Required work:
(a) Transcribe the passage of the text on Falun Gong teachings below, starting with "On homosexuality" and going on through "same-sex sexual activity.".
(b) Translate into Spanish the following sentence from the text on Falun Gong teachings: "Investigative journalist Ethan Gutmann noted that interracial marriage is common in the Falun Gong community."
(c) Decide whether each statement agrees with the text on Falun Gong teachings, and support each answer with the deciding words quoted from the text. (i) Li spoke in Switzerland in 1998. (ii) According to Ownby, Li has listed the supernatural powers. (iii) The Falun Dafa Information Center described the passage on ethnic heavens as a central aspect of Falun Gong's cosmology.

Page extract:
################
Some journalists have noted that Li Hongzhi has suggested that paradises are racially segregated. The Falun Dafa Information Center acknowledged, "In one Falun Gong lecture, there is a brief passage that expressed a belief that different ethnicities—while all spiritually equal—have different, divine origins, each claiming their own heavens with which they have a corresponding relationship." Adding that it is an "extremely tangential aspect of Falun Gong's cosmology", the Center said: "Moreover, this passage can only be understood in light of Falun Gong’s teachings about the reincarnation and the transmigration of the soul, which is not bound to any particular race or ethnicity (e.g. a person may reincarnate into a Chinese family in one lifetime, and into a white, black, or interracial family in another). Far from encouraging racism or discrimination, these teachings actually discourage it: Falun Gong’s teachings emphasize the inherent divinity of all people, and are fundamentally incompatible with racial prejudice." Investigative journalist Ethan Gutmann noted that interracial marriage is common in the Falun Gong community.

On homosexuality

The founder taught that homosexuality makes one "unworthy of being human", creates bad karma, and is comparable to organized crime. He also taught that "disgusting homosexuality shows the dirty abnormal psychology of the gay who has lost his ability of reasoning", and that homosexuality is a "filthy, deviant state of mind." Li additionally stated in a 1998 speech in Switzerland that, "gods' first target of annihilation would be homosexuals." Although gay, lesbian, and bisexual people may practice Falun Gong, founder Li stated that they must "give up the bad conduct" of all same-sex sexual activity.

Transformation and higher dimensions

Connected with Li's discussion of cultivation practice is the idea of "supernormal abilities" and "special powers" that the adherent is supposed to develop in the course of dedicated study. These are connected to Li's teachings on apparent higher-dimensional realities, which he says exist simultaneously and in parallel to the human dimension. Li teaches that supernormal powers are a by-product of moral transcendence, and are never sought after or to be employed for selfish intentions. He has said that there are up to 10,000 supernatural powers, though as Ownby says, has never listed them. Some of those he has discussed include the opening of the celestial eye, "which may enable practitioners to see into other spatial dimensions and/or through walls" according to Ownby, clairvoyance, precognition, levitation, and "the ability to transform one kind of object into another kind of object" according to Penny, among others.

Penny says the practitioner is supposed to pass through various levels until he or she reaches the state of "cultivation of a Buddha's body".
################
Supplied records:
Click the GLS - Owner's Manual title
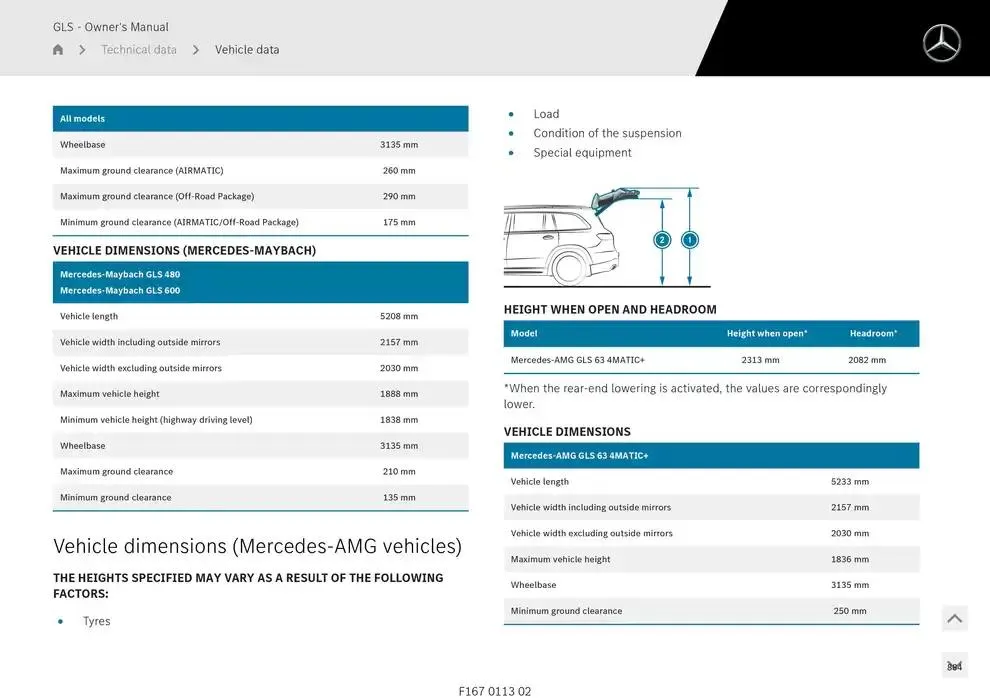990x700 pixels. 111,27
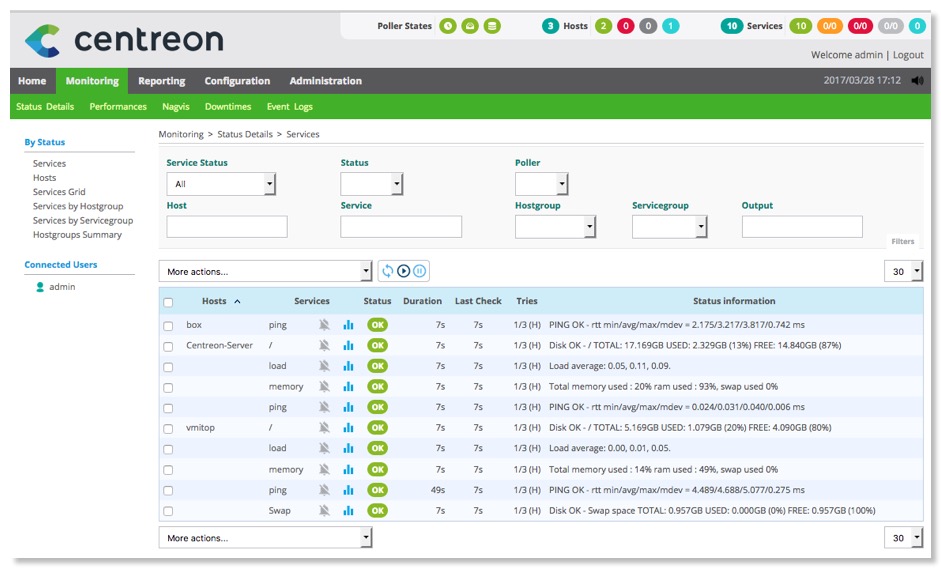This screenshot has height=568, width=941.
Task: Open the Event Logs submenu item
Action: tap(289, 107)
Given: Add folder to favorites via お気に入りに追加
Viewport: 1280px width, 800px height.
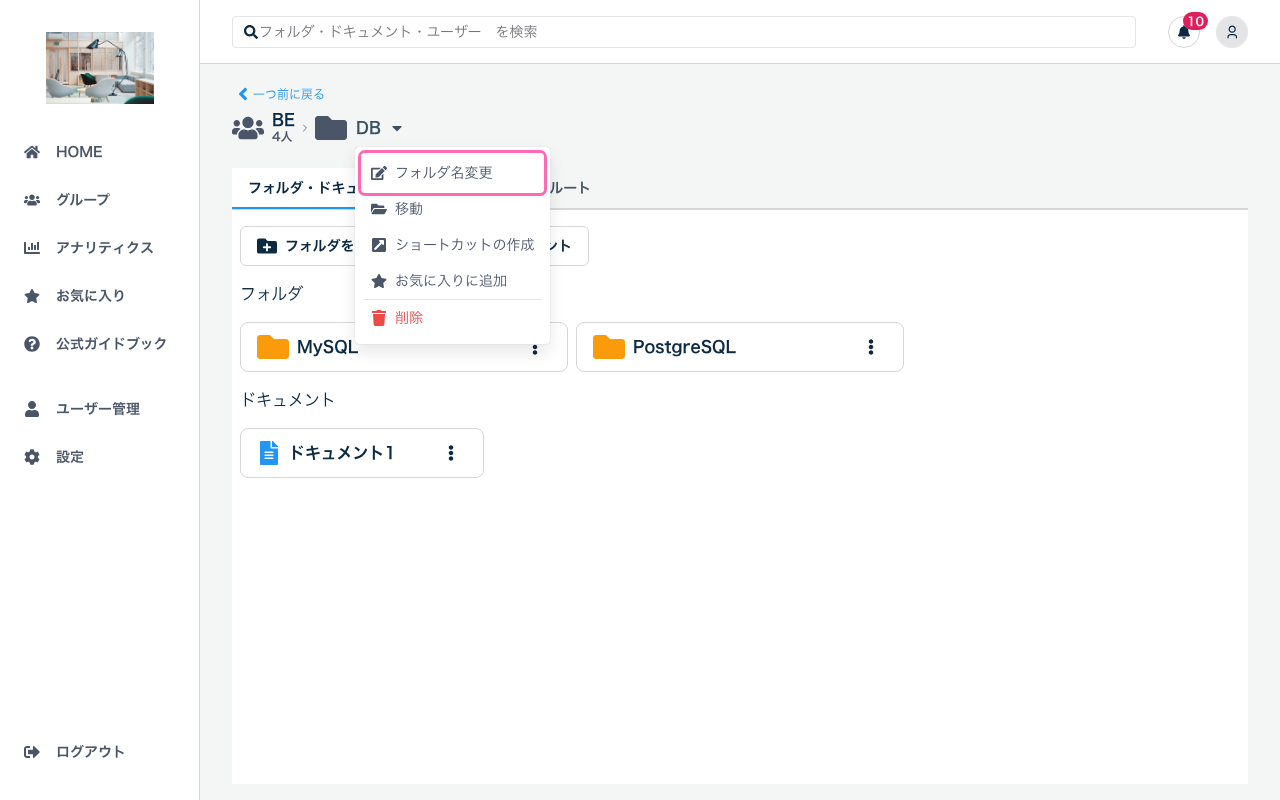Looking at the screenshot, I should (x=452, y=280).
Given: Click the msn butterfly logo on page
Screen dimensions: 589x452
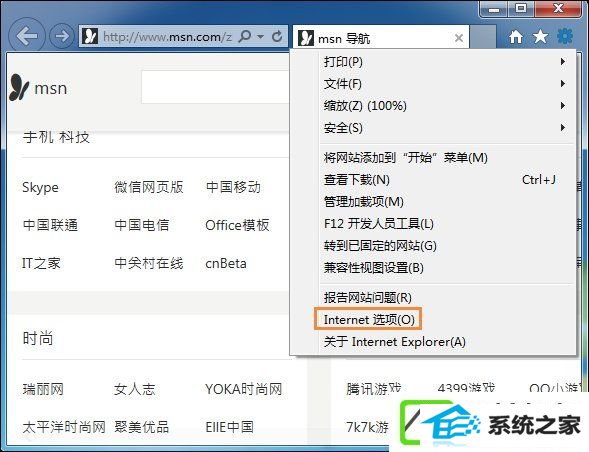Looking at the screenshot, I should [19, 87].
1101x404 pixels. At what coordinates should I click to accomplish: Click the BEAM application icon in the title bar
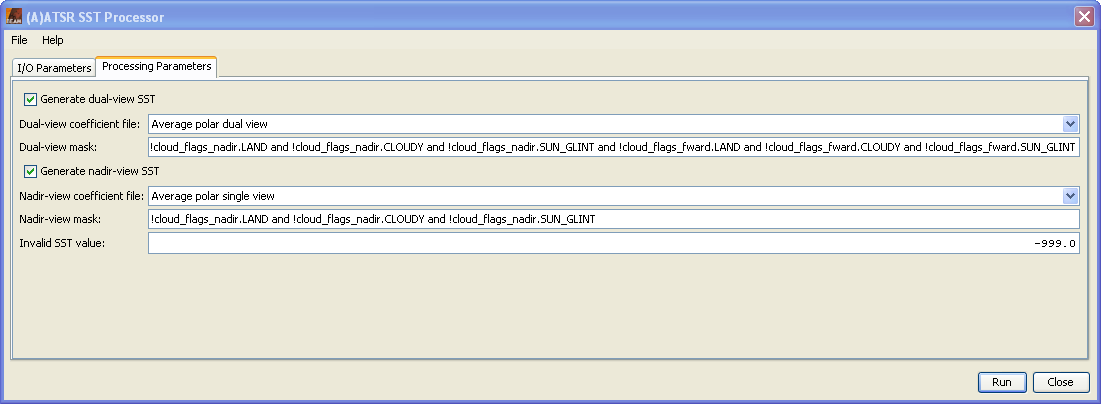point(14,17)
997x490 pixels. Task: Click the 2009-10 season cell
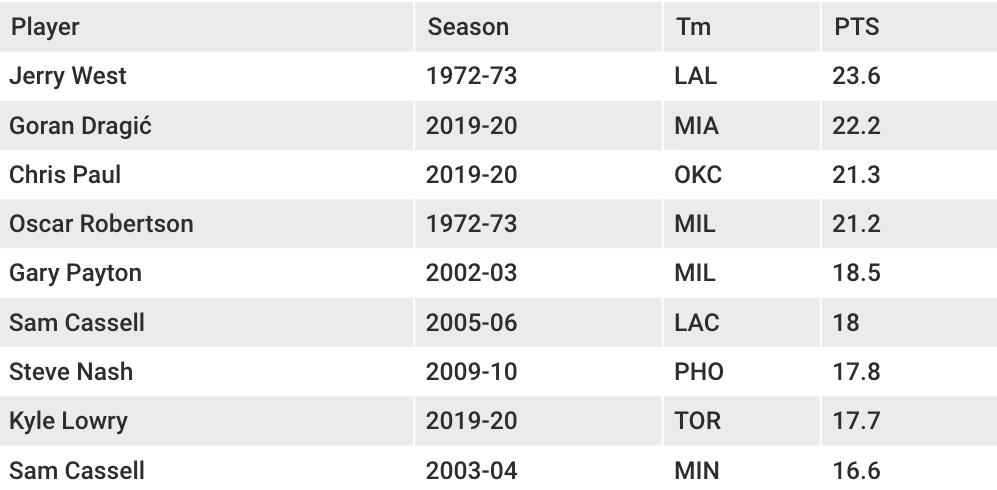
################
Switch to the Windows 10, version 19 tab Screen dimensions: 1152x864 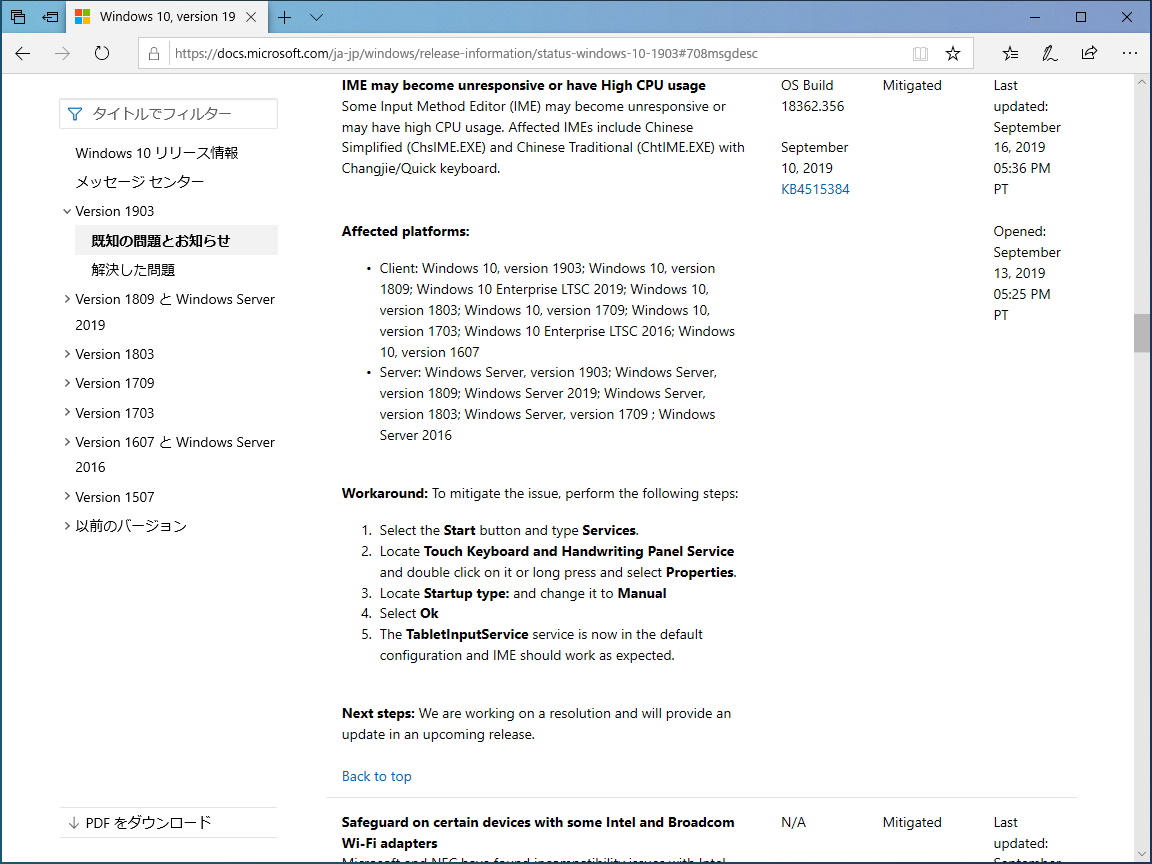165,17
################
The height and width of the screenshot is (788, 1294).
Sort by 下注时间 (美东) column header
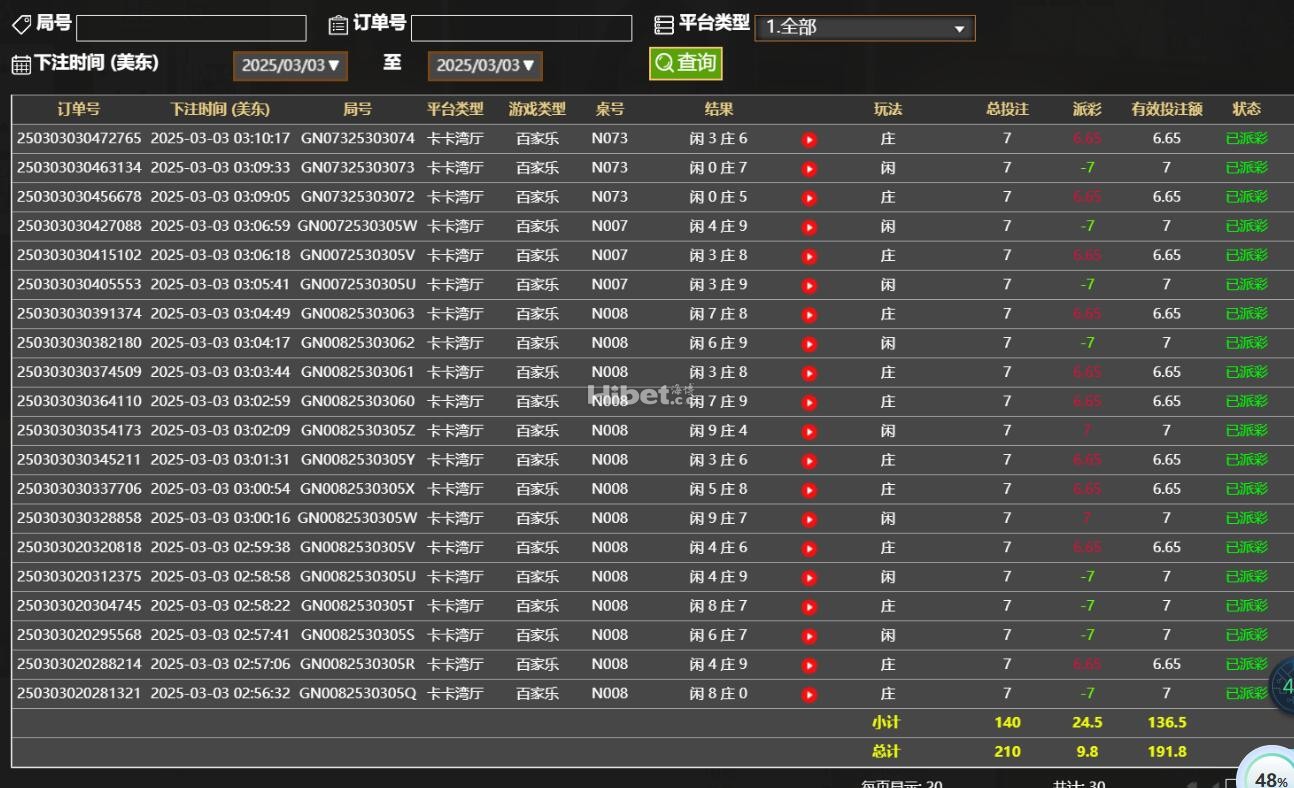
################
Set of answers:
(a)
On homosexuality

The founder taught that homosexuality makes one "unworthy of being human", creates bad karma, and is comparable to organized crime. He also taught that "disgusting homosexuality shows the dirty abnormal psychology of the gay who has lost his ability of reasoning", and that homosexuality is a "filthy, deviant state of mind." Li additionally stated in a 1998 speech in Switzerland that, "gods' first target of annihilation would be homosexuals." Although gay, lesbian, and bisexual people may practice Falun Gong, founder Li stated that they must "give up the bad conduct" of all same-sex sexual activity.

(b) El periodista de investigación Ethan Gutmann señaló que el matrimonio interracial es común en la comunidad de Falun Gong.

(c)
(i) Yes: "Li additionally stated in a 1998 speech in Switzerland"
(ii) No: "though as Ownby says, has never listed them"
(iii) No: "extremely tangential aspect of Falun Gong's cosmology"